Rewrite the part of the entries that opens at the very start and closes with the line containing "[x=132, y=109]", changing every "plot number" to "lot number" and keeping all else the same. Leave the pictures out of your answer.
------------------------------------------------
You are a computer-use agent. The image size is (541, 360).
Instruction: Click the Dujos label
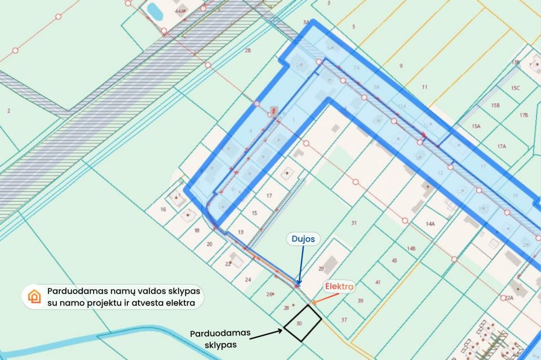(x=303, y=239)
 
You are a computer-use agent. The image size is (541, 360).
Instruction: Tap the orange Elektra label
(x=339, y=287)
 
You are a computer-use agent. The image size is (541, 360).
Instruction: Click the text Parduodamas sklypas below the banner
(x=220, y=337)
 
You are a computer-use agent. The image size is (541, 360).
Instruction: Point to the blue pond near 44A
(x=153, y=10)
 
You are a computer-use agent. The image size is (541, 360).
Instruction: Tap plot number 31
(x=354, y=223)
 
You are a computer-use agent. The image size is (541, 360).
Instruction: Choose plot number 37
(x=344, y=319)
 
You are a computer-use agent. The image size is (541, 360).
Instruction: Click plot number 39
(x=361, y=300)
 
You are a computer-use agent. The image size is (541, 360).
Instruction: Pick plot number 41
(x=378, y=282)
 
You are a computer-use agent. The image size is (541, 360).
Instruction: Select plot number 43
(x=394, y=260)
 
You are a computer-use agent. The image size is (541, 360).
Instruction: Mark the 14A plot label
(x=431, y=224)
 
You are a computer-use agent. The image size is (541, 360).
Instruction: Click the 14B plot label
(x=411, y=248)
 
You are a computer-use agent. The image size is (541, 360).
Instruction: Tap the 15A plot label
(x=476, y=126)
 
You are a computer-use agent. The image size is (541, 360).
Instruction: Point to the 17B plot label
(x=524, y=115)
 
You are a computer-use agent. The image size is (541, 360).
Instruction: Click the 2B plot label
(x=247, y=51)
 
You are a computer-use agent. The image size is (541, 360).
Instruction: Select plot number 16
(x=163, y=210)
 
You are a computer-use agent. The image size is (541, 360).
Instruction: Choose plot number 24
(x=248, y=279)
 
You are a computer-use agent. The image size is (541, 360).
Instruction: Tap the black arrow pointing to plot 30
(x=265, y=334)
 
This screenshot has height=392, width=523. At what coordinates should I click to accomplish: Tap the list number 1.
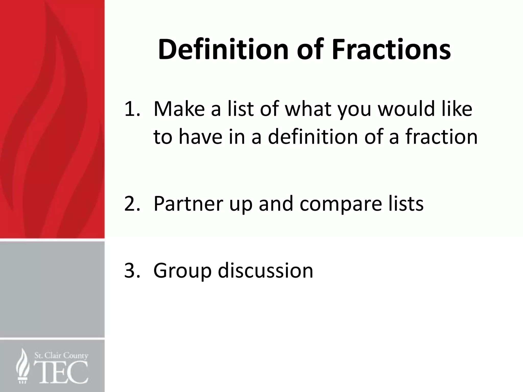[x=132, y=109]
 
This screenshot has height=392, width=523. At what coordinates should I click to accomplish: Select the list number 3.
[x=132, y=271]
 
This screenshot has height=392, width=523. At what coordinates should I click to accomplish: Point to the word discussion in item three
[x=265, y=271]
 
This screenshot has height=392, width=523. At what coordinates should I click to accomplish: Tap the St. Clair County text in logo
[x=61, y=356]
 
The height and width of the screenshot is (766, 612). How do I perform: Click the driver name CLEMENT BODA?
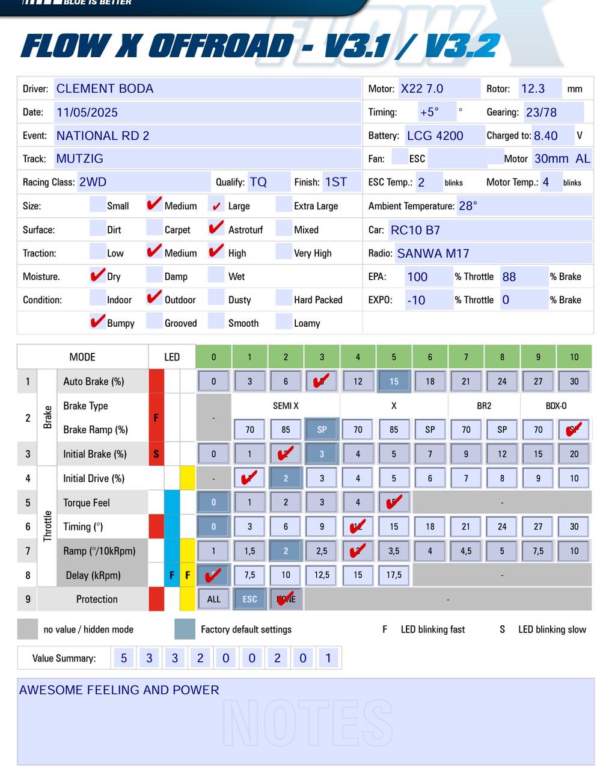105,88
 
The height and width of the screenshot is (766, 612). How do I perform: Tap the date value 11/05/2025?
87,112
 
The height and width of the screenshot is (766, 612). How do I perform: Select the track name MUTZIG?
79,159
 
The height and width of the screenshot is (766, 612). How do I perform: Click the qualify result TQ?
258,182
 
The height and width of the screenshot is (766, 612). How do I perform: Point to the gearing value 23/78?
541,112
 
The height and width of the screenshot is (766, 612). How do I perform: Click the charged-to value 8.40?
545,135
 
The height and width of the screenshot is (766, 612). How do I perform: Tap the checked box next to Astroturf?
216,229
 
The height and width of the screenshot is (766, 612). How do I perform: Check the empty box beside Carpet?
154,229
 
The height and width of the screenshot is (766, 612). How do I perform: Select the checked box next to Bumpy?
97,322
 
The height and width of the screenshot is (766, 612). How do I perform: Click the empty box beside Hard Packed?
283,298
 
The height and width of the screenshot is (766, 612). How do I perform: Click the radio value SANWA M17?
433,253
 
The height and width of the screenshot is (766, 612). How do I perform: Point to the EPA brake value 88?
509,277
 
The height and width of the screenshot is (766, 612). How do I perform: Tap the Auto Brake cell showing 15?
394,381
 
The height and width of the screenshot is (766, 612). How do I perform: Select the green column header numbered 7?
466,357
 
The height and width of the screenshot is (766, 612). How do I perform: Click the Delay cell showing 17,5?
394,575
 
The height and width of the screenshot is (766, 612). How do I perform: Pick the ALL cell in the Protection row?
213,599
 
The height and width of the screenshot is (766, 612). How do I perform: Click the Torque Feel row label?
87,503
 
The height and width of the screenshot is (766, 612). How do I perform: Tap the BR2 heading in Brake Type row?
484,406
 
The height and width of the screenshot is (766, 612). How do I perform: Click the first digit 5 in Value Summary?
124,658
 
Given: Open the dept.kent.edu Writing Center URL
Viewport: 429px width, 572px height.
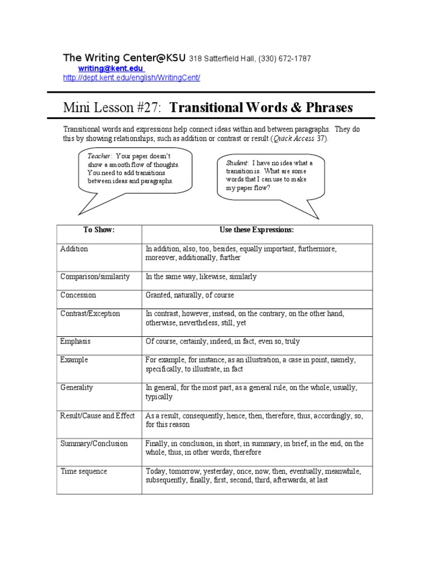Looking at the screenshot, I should pos(131,78).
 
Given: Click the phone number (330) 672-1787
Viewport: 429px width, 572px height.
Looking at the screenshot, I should pos(286,59).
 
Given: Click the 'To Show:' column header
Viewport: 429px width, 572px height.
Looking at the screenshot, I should pos(99,230).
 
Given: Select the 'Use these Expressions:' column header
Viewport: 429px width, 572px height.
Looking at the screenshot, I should pos(256,230).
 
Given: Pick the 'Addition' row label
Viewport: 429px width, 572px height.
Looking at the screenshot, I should pos(74,249).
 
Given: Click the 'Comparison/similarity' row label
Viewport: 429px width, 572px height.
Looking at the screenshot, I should pos(95,277).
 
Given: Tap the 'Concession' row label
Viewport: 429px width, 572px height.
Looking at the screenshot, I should pos(78,295).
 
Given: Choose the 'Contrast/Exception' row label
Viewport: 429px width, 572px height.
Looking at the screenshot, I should pos(90,313).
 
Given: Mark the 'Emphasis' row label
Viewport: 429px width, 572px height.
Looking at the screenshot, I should pos(75,341).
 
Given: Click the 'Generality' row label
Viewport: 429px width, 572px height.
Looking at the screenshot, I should pos(77,388).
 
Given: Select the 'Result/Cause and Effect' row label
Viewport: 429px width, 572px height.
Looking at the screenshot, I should pos(98,416).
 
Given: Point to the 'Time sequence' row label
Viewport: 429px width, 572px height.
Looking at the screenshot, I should pos(84,471).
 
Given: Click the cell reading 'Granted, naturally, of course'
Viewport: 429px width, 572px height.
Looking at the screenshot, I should pos(190,295).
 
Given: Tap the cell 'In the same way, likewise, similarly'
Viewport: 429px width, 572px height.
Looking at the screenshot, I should pos(201,277).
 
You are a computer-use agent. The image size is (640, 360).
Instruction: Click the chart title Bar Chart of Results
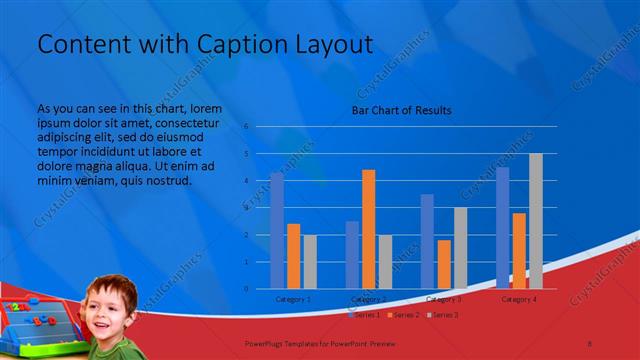point(401,110)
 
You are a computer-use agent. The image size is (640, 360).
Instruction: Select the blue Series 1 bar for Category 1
point(277,231)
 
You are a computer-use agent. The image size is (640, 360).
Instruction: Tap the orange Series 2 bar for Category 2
------------------------------------------------
### Full solution
You are a computer-use agent. The image size is (541, 360).
Instruction: Click the Dujos label
(x=303, y=239)
 
You are a computer-use agent. The image size is (541, 360).
Instruction: Tap the orange Elektra label
(x=339, y=287)
 
You are a computer-use agent. The image size is (541, 360).
Instruction: Click the text Parduodamas sklypas below the banner
(x=220, y=337)
 
You are a computer-use agent. The image size is (541, 360).
Instruction: Point to the blue pond near 44A
(x=153, y=10)
 
You are a computer-use agent. The image size is (541, 360).
Instruction: Tap lot number 31
(x=354, y=223)
 
You are a computer-use agent. The image size is (541, 360).
Instruction: Choose lot number 37
(x=344, y=319)
 
You are a computer-use agent. The image size is (541, 360).
Instruction: Click lot number 39
(x=361, y=300)
 
You are a computer-use agent. The image size is (541, 360).
Instruction: Pick lot number 41
(x=378, y=282)
 
You are a computer-use agent. The image size is (541, 360).
Instruction: Select lot number 43
(x=394, y=260)
 
You are a computer-use agent. The image size is (541, 360).
Instruction: Mark the 14A plot label
(x=431, y=224)
 
You are a computer-use agent. The image size is (541, 360).
Instruction: Click the 14B plot label
(x=411, y=248)
 
You are a computer-use agent. The image size is (541, 360).
Instruction: Tap the 15A plot label
(x=476, y=126)
 
You are a computer-use agent. The image size is (541, 360).
Instruction: Point to the 17B plot label
(x=524, y=115)
 
You are a computer-use agent. The image size is (541, 360).
Instruction: Click the 2B plot label
(x=247, y=51)
 
You are a computer-use agent. The image size is (541, 360).
Instruction: Select lot number 16
(x=163, y=210)
 
You are a computer-use agent. The image size is (541, 360).
Instruction: Choose lot number 24
(x=248, y=279)
 
You are a computer-use agent. The image size is (541, 360).
Instruction: Tap the black arrow pointing to plot 30
(x=265, y=334)
 
This screenshot has height=392, width=523. At what coordinates should I click to accomplish: Tap the list number 1.
[x=132, y=109]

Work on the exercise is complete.